(Collected data)
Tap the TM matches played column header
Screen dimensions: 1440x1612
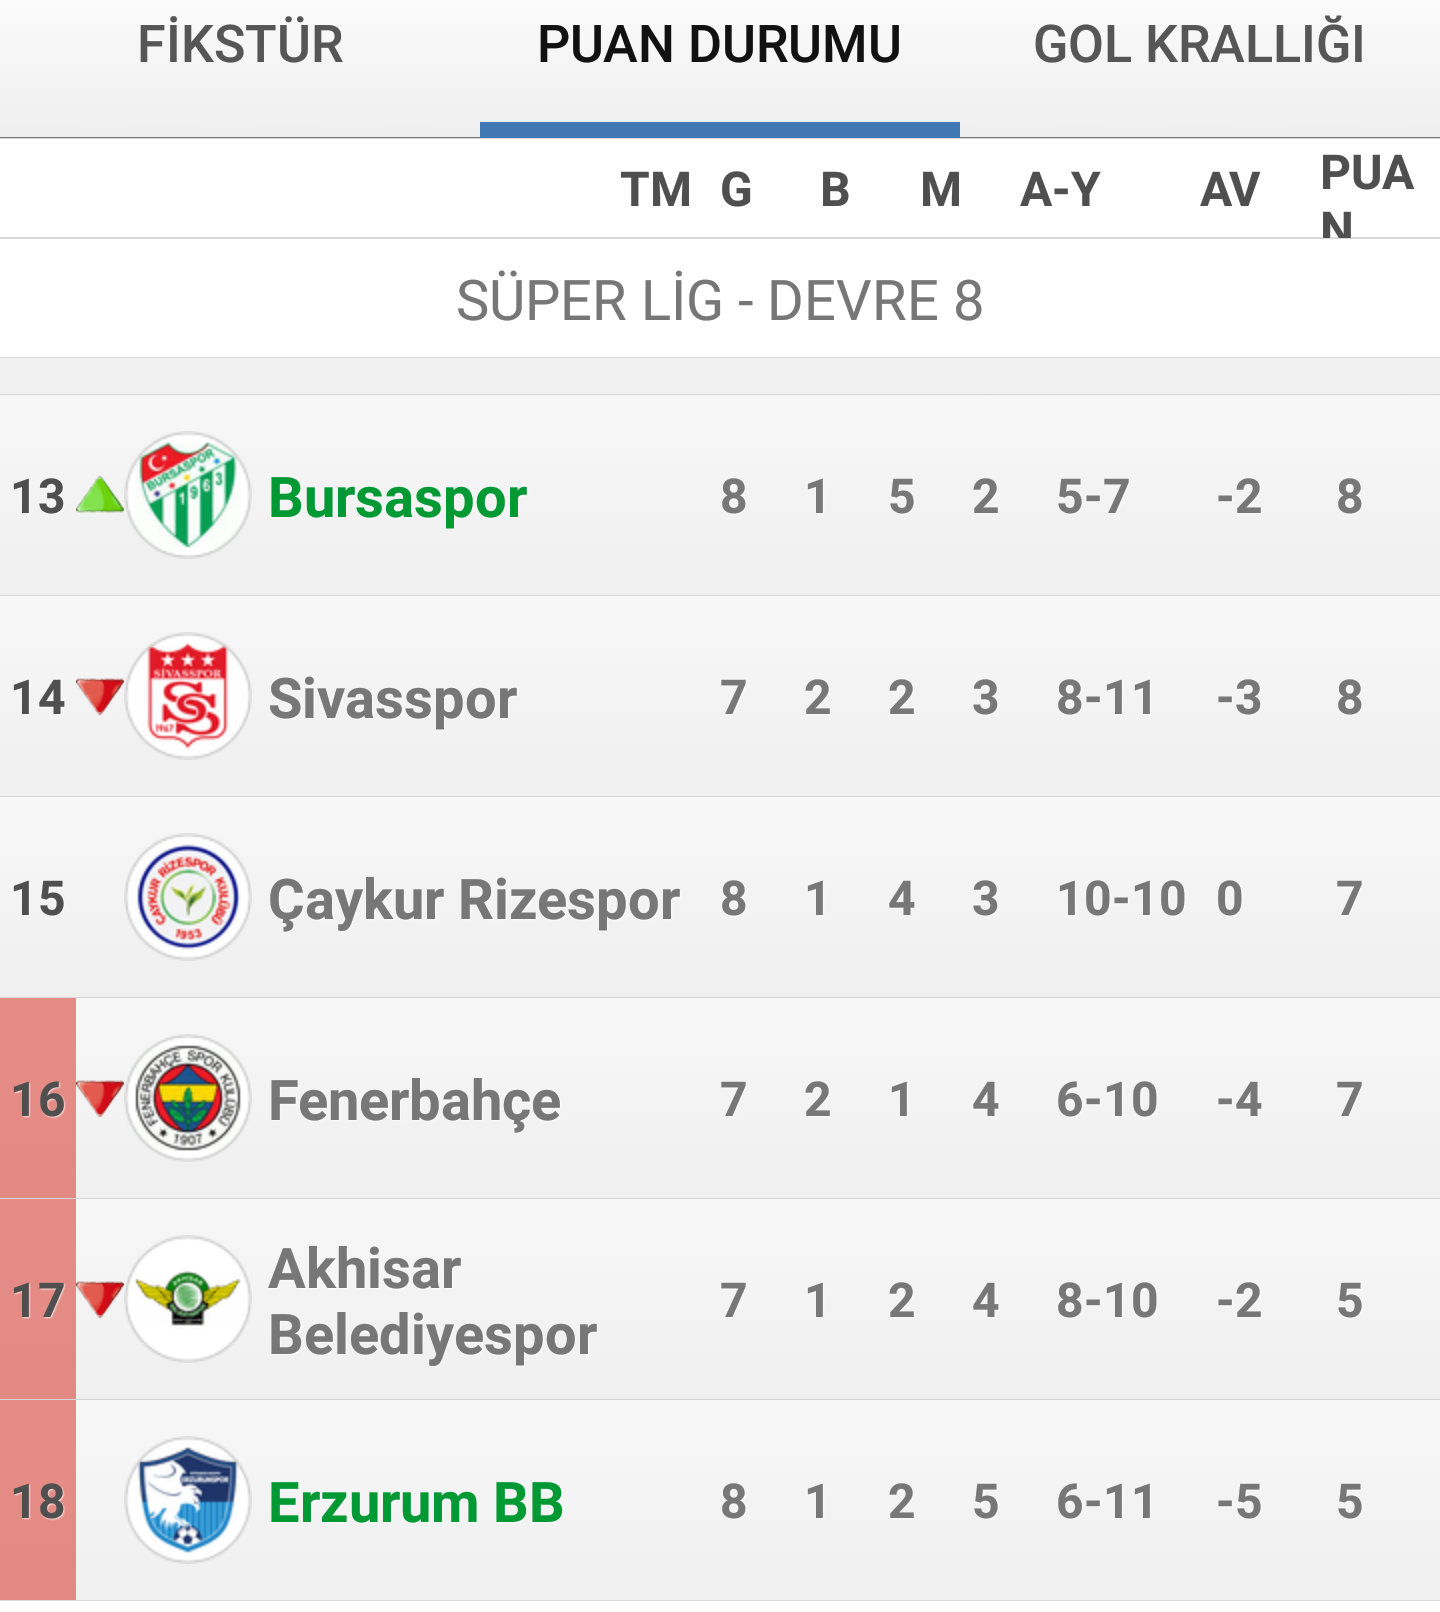(x=656, y=189)
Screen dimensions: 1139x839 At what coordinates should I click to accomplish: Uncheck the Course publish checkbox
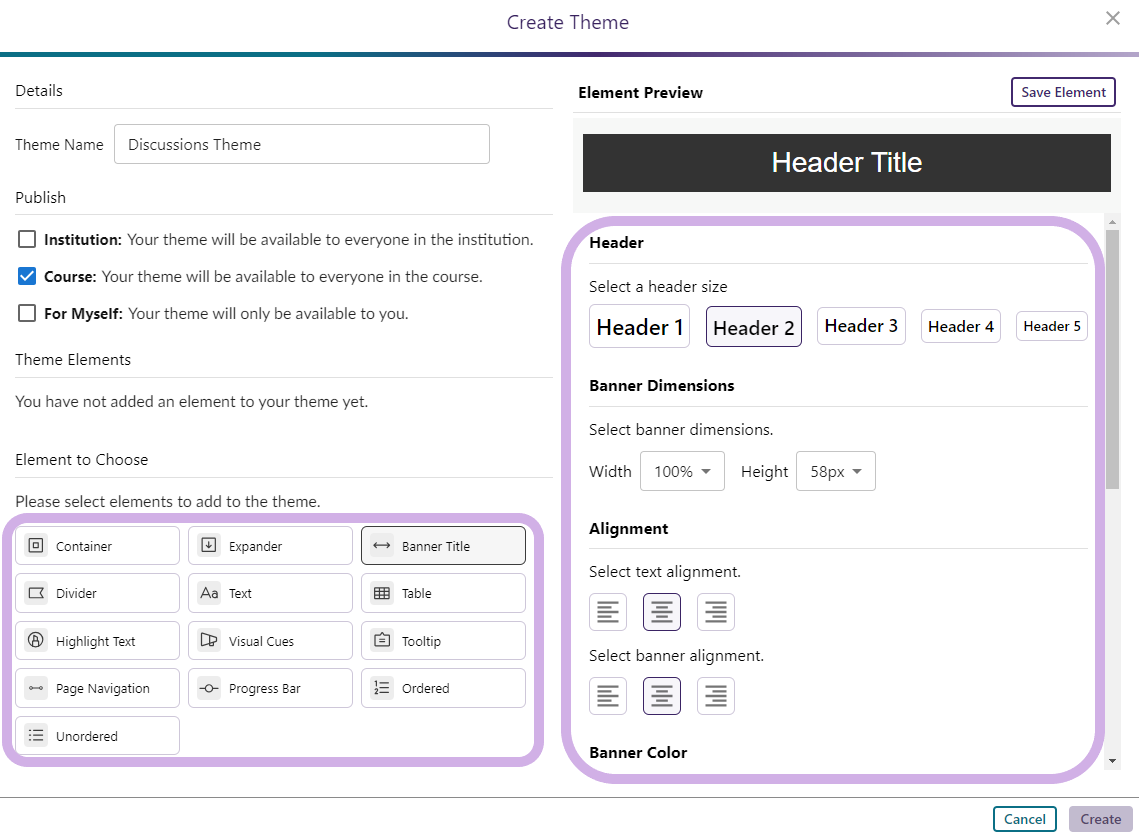click(27, 277)
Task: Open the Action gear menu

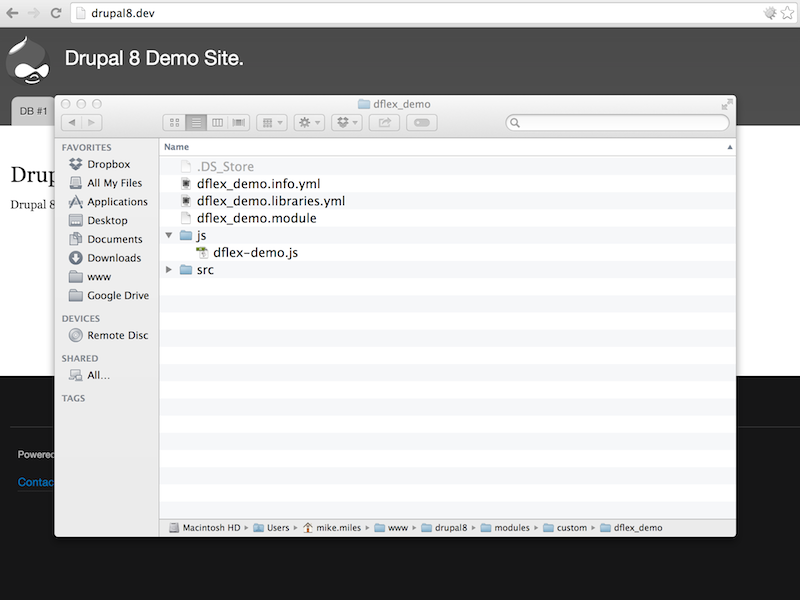Action: point(307,122)
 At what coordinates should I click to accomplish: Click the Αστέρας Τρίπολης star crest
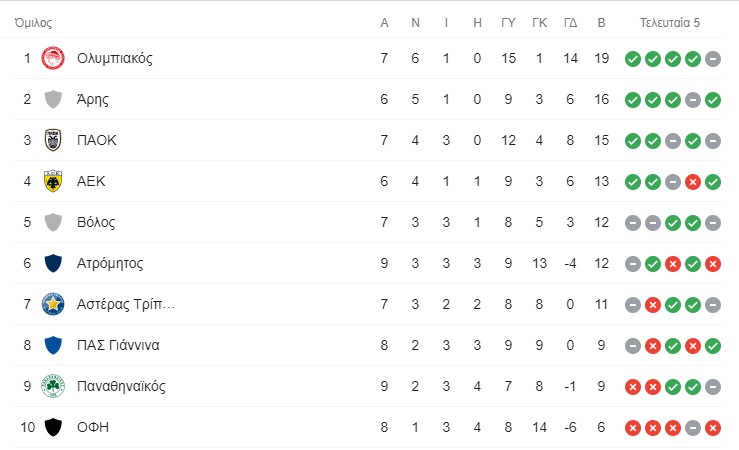click(x=53, y=304)
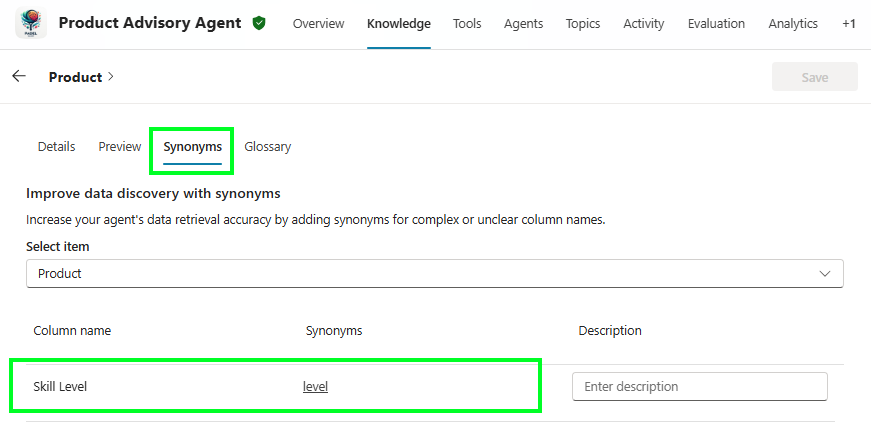
Task: Open the Topics tab
Action: tap(583, 24)
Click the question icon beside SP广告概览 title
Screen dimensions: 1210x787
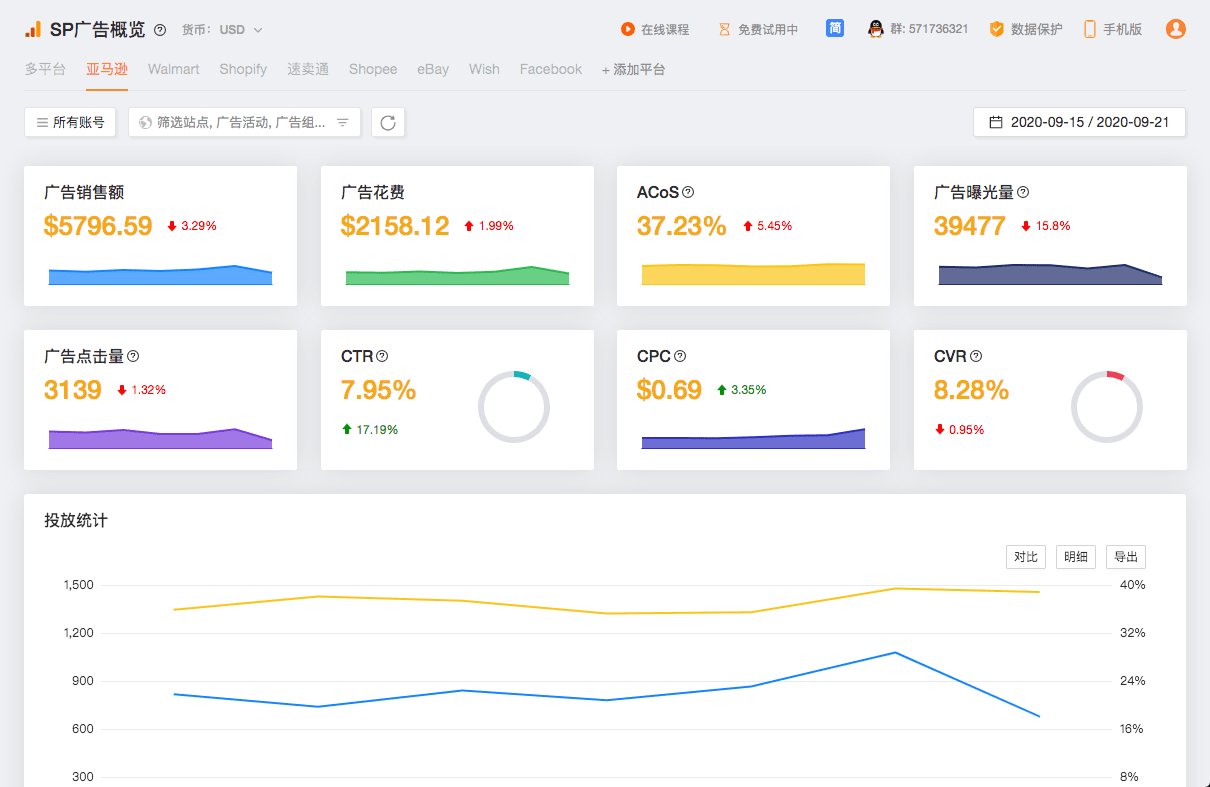pyautogui.click(x=160, y=30)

- [EXERCISE DIRECTIONS]:
Return each record exactly as given, excluding any image.

- [RESPONSE TO THE TASK]:
Tap the TM matches played column header
Screen dimensions: 1440x1612
(x=656, y=189)
Screen dimensions: 1139x839 At what coordinates should I click to accomplish: Uncheck the Course publish checkbox
click(27, 277)
Task: Open the Action gear menu

Action: point(307,122)
 At what coordinates should I click to accomplish: Click the Αστέρας Τρίπολης star crest
click(x=53, y=304)
Task: Open the Topics tab
Action: tap(583, 24)
Click the question icon beside SP广告概览 title
Screen dimensions: 1210x787
pyautogui.click(x=160, y=30)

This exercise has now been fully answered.